Manchester joins global network of UNESCO Cities of Literature
01 Nov 2017
Manchester has been successful in its bid to join UNESCO’s worldwide Creative Cities network as a City of Literature
Manchester, which built the UK’s first public lending library and gave the world the work of great writers including Elizabeth Gaskell and Anthony Burgess, will join cities including Baghdad, Dublin, Barcelona, Prague, Melbourne, and Reykjavik in the global network.
UNESCO Cities of Literature are dedicated to pursuing excellence in literature on a local level, engaging as many citizens as possible in a dynamic culture of words and encouraging the creation and sharing of stories. They work together to develop new local, national and international literary links, encouraging collaboration locally and across the world.
Manchester’s successful bid was coordinated by a consortium involving Manchester City Council, The University of Manchester, Manchester Metropolitan University and the Manchester Literature Festival, plus representatives of the city’s writers, publishers and literary organisations. The bid was endorsed by the Royal Society of Literature and the English Association.

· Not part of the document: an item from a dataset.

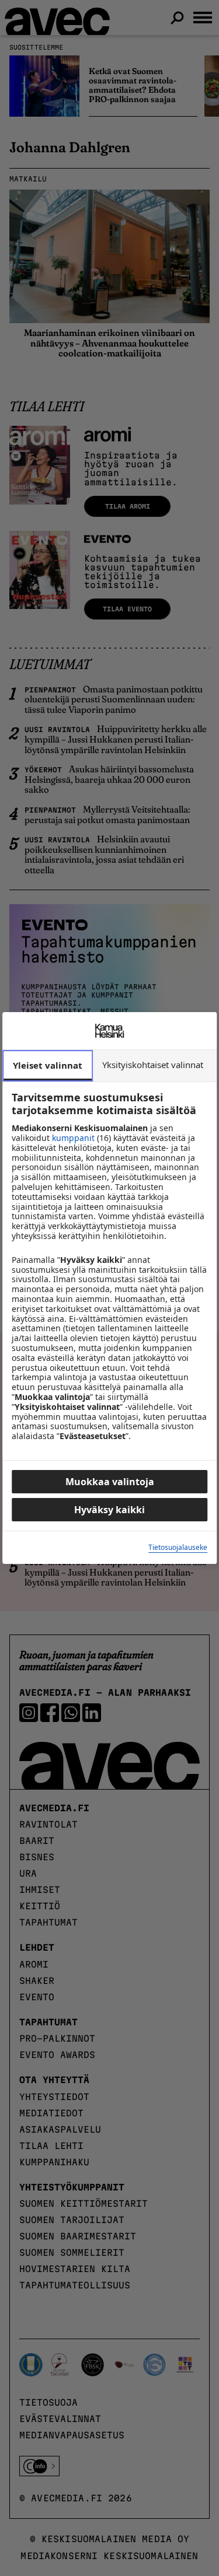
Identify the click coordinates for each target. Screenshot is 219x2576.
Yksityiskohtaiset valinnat (152, 1064)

A programme of cultural events and community writing projects will be developed to celebrate Manchester’s City of Literature status.

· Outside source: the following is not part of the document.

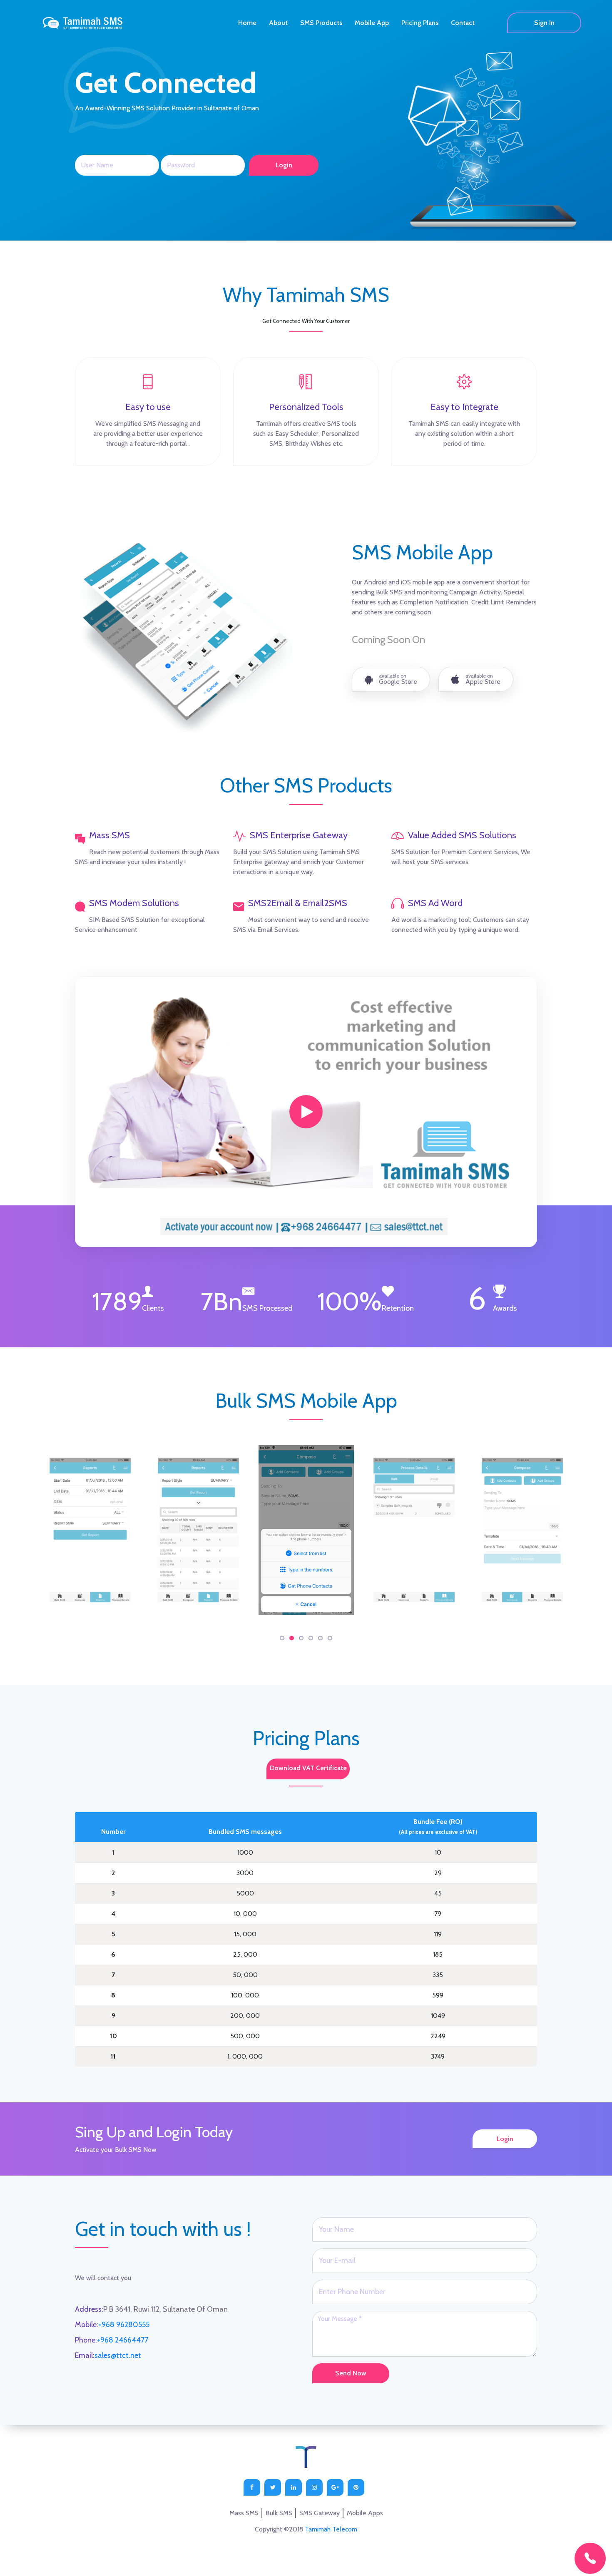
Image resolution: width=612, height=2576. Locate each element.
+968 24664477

The city boasts two of the country’s most highly regarded writing schools – our Centre for New Writing and the Manchester Writing School at Manchester Metropolitan University – plus Manchester Literature Festival, one of the most innovative and popular literary events in the UK. It is home to a thriving live literature scene, with thousands of people attending book launches, author readings and performances, open mic nights and reading groups across the city, plus world-class publishers including Carcanet and Comma Press.
Professor John McAuliffe, of the Centre for New Writing, said: “This is a cause for great celebration, which will help us to strengthen our university’s many partnerships with the city and its communities. Our staff and student writers know that Manchester is a City of Literature, a place whose graduates include Anthony Burgess and the war poet Alun Lewis, Jeanette Winterson, Booker winner Barry Unsworth and bestseller Sophie Hannah."
Manchester City Council’s Executive Member for Schools, Culture and Leisure, Councillor Luthfur Rahman, said: “We are extremely proud to become a UNESCO City of Literature, as we recognise the power of words to promote greater understanding, well-being and learning across our proudly diverse city."
Cathy Bolton, Co-director of the Manchester Literature Festival, said: “We are delighted to be one of the key partners in Manchester’s successful bid to become a UNESCO City of Literature.
"We look forward to harnessing our collective energies in the development of some ambitious new projects, collaborating with international partners and engaging more people from across Manchester in transformative reading and writing activities.”